Capitalism is frequently tarred as “trickle down” economics.

Wrongly.

Because if you really want to see trickle down in action, consider government. They take money from you, by force, and give it to … who?

To people like the heads of government departments who, in the depths of recession while all around them are tightening their belts (not the least reason being to pay their frigging tax bills), have enjoyed this:

  • the head of the Ministry of Foreign Affairs and Trade John Allen was given a $40,000 pay rise despite drastic cutbacks at the Ministry, given $620-630,000 this year, up from $580-590,000 last year
  • Head of Treasury Gabriel Makhlouf was given $540-549,999 this year
  • Secretary for Education Lesley Longstone was given $320-329,00
  • the highest paid individual in the public sector is chief executive of the Guardians of New Zealand Superannuation Adrian Orr, who was handed $730-739,000
  • shamed former head of the Department of Building and Housing (DBH) Katrina Bach was paid out $81,105 in entitlements when she left the job earlier this year
  • Corrections Department chief executive Barry Matthews was paid $41,529 in entitlements when he left the job at the end of 2010. Matthews' replacement, Ray Smith, is given $420 to 429,999
  • Housing New Zealand chief executive Lesley McTurk went from $460-469,999 last year up to $480-489,999 this year
  • Ministry for Culture and Heritage boss Lewis Holden climbed from $330-339,999 last year up to $350-359,999
  • the head of chronic failure  ACC was given $570-580,000 from July to September last year, and for good measure another $390,000 to $400,000 from then to June this year
  • The head of the Alcohol Advisory Council, who pays for all those dodgy “studies,” pulled down $370-380,000.

The amounts doled out to the head of KiwiRail, now worth one dollar, and to the chairman of NZ Post Michael Cullen, who bought the dog for the taxpayer, are not reported. But we can be sure they haven’t personally lost money this year.

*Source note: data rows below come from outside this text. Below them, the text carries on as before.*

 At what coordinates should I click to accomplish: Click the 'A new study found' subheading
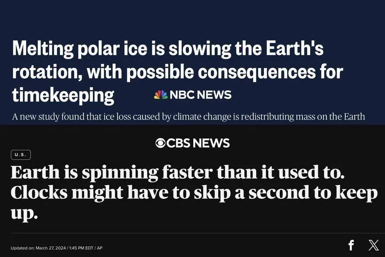tap(188, 117)
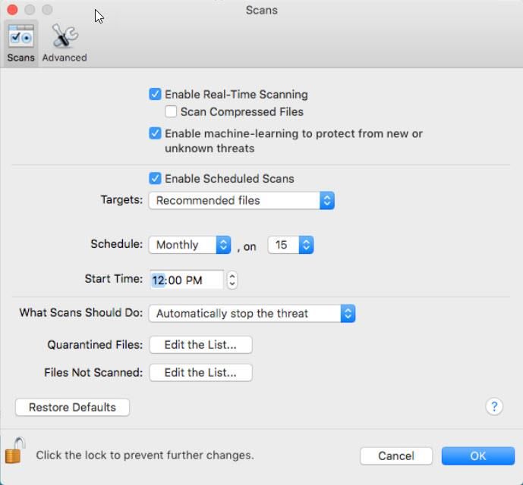Viewport: 523px width, 485px height.
Task: Click the red close window button
Action: pyautogui.click(x=12, y=10)
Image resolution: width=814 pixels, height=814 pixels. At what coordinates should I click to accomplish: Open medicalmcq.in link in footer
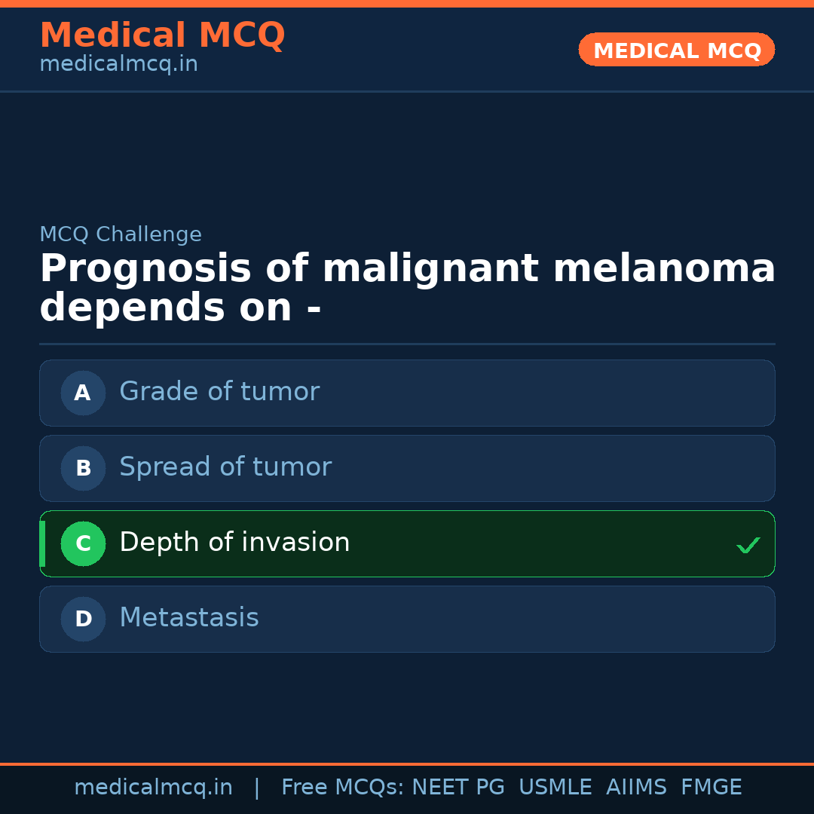tap(153, 788)
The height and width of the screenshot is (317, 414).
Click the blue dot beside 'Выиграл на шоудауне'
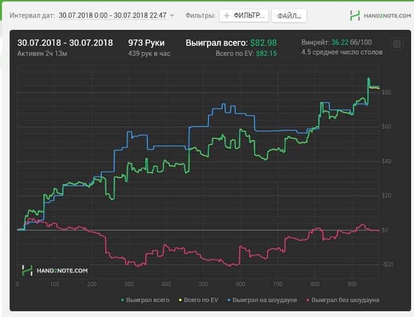[229, 300]
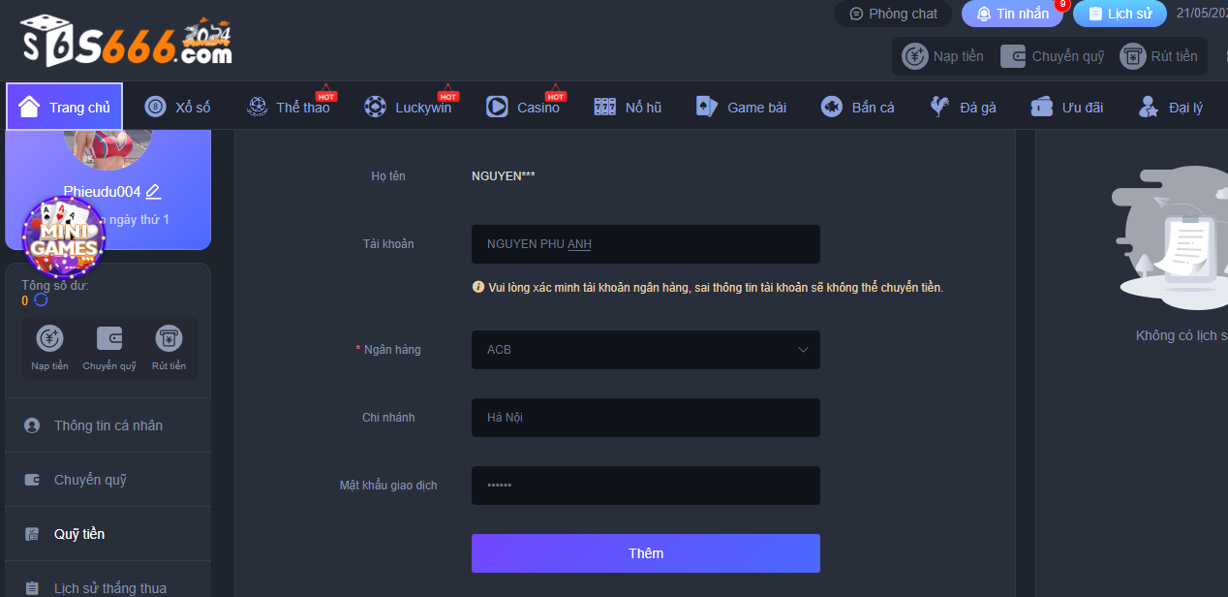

Thank goodness then for those few among them taking an involuntary cut, among them the poor Education Review Office chief executive Graham Stoop, who went from $330,000 to $339,999 last year down to just $320,000 to $329,999.

"We want to attract, retain, and motivate suitable, highly competent chief executives,” said State Services Commissioner Ian Rennie,  whose salary was also not included in the report.

This of course is bullshit.  The only place these folk can pull down these kind of numbers is in the bureaucracy. If you paid the whole bloody bureaucracy less, as you should anyway in a recession, they’d have nowhere else to go.

Indeed, if you paid them based on the value they produce, how much do you think any of them would get?